There, he touted his health-care plan, saying he found motivation to overhaul the health-care system in some of the letters he receives from ordinary Americans.

"Some of those stories are really depressing," Obama said, according to a transcript. "And that motivates you because you say: 'Well, I can't make everything perfect. I can't prevent somebody from getting sick. But maybe I can make sure that they've got insurance so that when they do get sick, they're going to get some help.' "

One student asked him, "If you could have dinner with anyone, dead or alive, who would it be?"

The president replied: "I think that it might be Gandhi, who is a real hero of mine." Referring to the asceticism of the leader of India's nonviolent freedom movement, he quipped: "Now, it would probably be a really small meal."

Gandhi, known as the Mahatma, or great soul, "helped people who thought they had no power realize that they had power," he said.

When another student told Obama he "would like to have your job" when he grows up and asked for advice, Obama said that, for starters, everyone should be "careful about what you post on Facebook" because "when you're young, you know, you . . . do some stupid stuff."

Wakefield principal Doris Jackson told students to savor this experience - "take pictures with your eyes and recordings with your ears."

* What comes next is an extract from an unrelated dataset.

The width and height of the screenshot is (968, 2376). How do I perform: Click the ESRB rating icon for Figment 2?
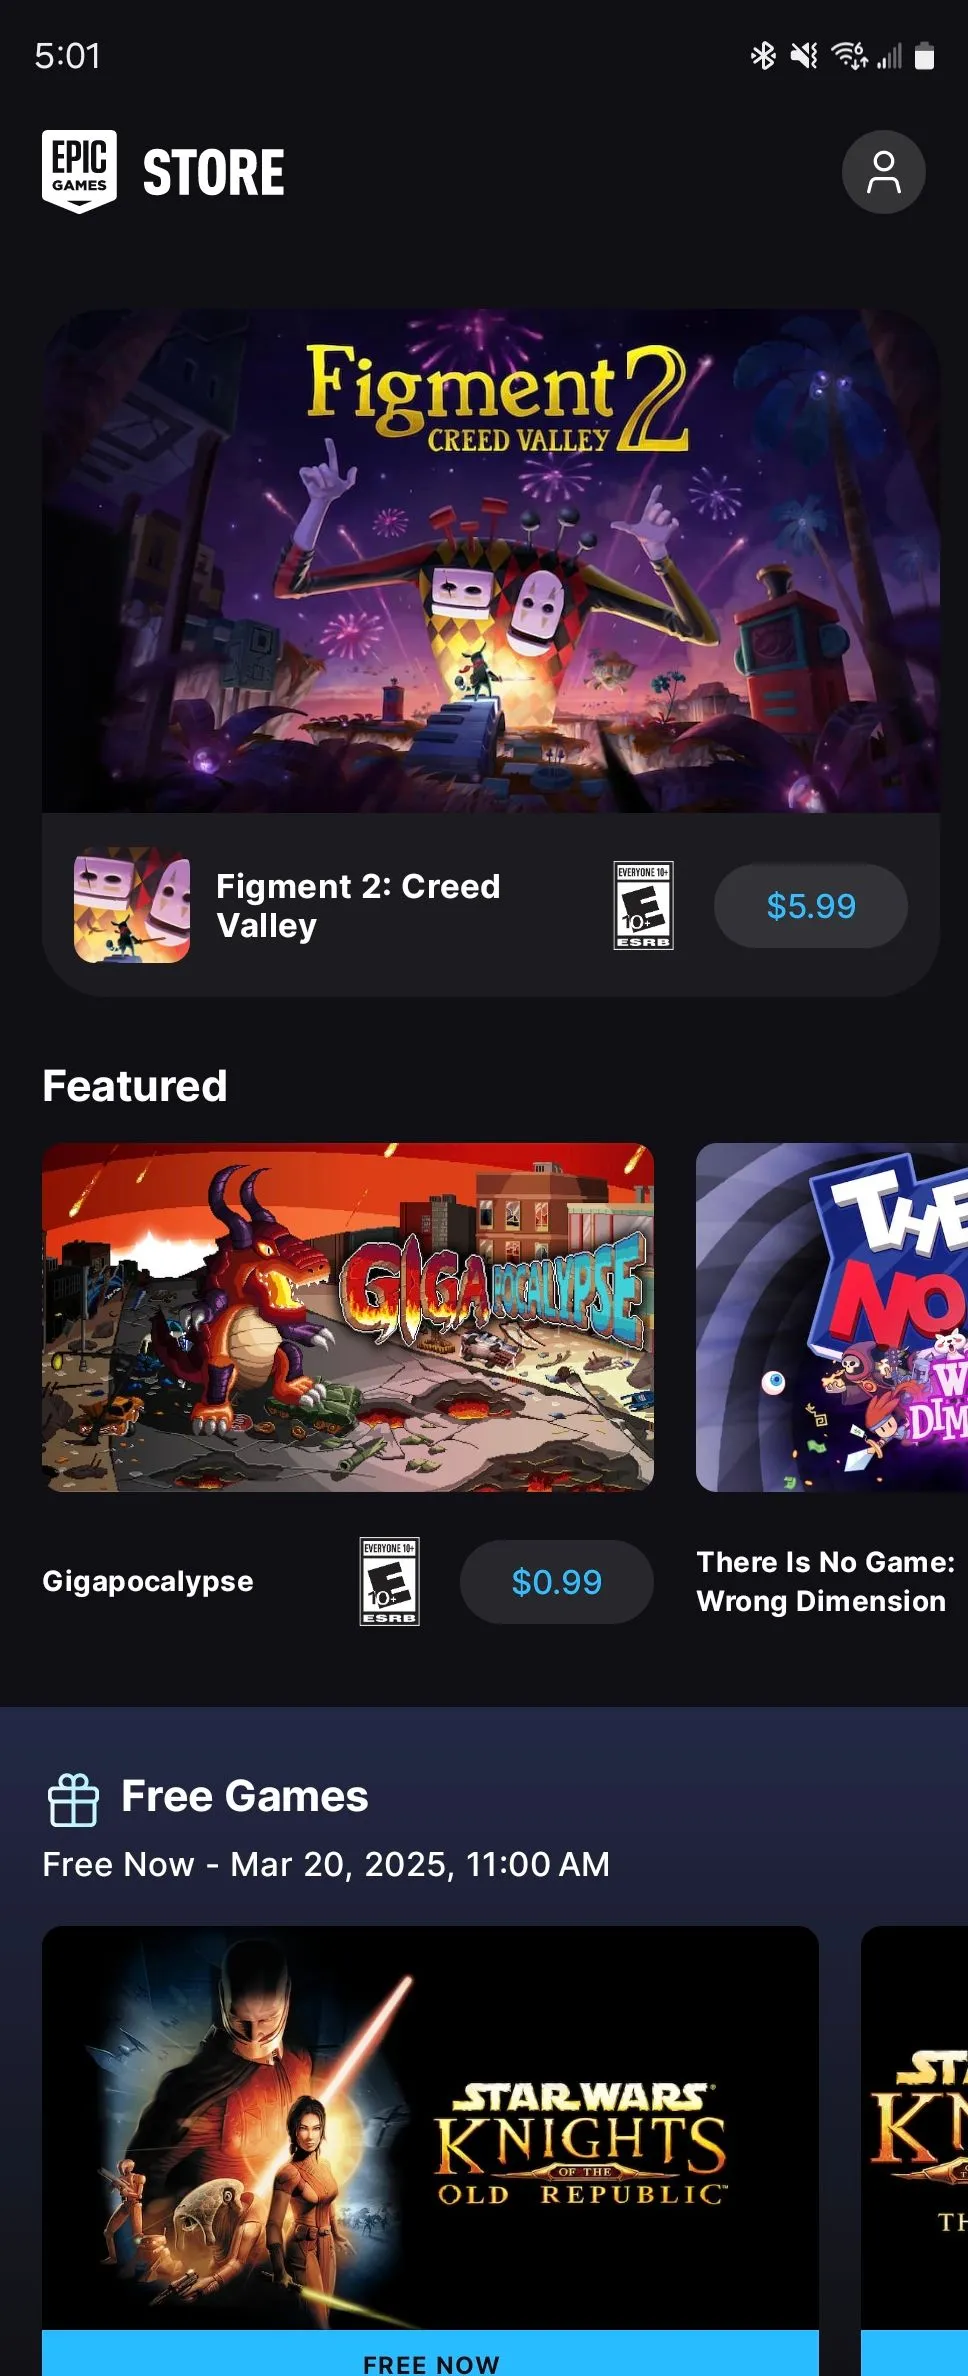pos(643,906)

After brief introductions by Education Secretary Arne Duncan and Wakefield's student body president, Obama took the stage to cheers and applause.

The advance publication of Obama's speech was an effort to reassure parents after the criticism from conservatives.

But after reading the advance text, the Florida GOP chairman, who last week accused the president of trying to "indoctrinate America's children to his socialist agenda," said he had no problem with letting his children watch.

"It's a good speech," Jim Greer said. "It encourages kids to stay in school and the importance of education, and I think that's what a president should do."

In an interview with CNN Monday, former first lady Laura Bush said: "There's a place for the president of the United States to talk to schoolchildren and encourage schoolchildren" to stay in school.

Bush, a former teacher, said that regardless of partisan differences, it's "really important for everyone to respect the president of the United States."

Still, some were glad they kept their kids out of class.

"They don't need to be told by the president what their responsibilities are. It's the parents' responsibility to teach them that, not the government," said Ryan Christensen, a carpet cleaner who asked that his 10-year-old daughter be pulled from a fifth-grade class watching the speech in Caldwell, Idaho.

At Wakefield, an hour before the president's speech, bleachers on both sides of the school gym were full of students. Outside, streets were blocked off. Desiree Armstrong, 17, said she was excited to find herself walking past police and Secret Service agents to get into the building for her first day as a high school senior.

"Wakefield. . . . It's like the poorest school in Arlington," Armstrong said. The student body, full of minorities, she added, would be inclined to listen closely to Obama, the nation's first black president.

He told the students that they, and only they, were ultimately responsible for their own success.

"At the end of the day," he told the students, "we can have the most dedicated teachers, the most supportive parents, and the best schools in the world - and none of it will matter unless all of you fulfill your responsibilities."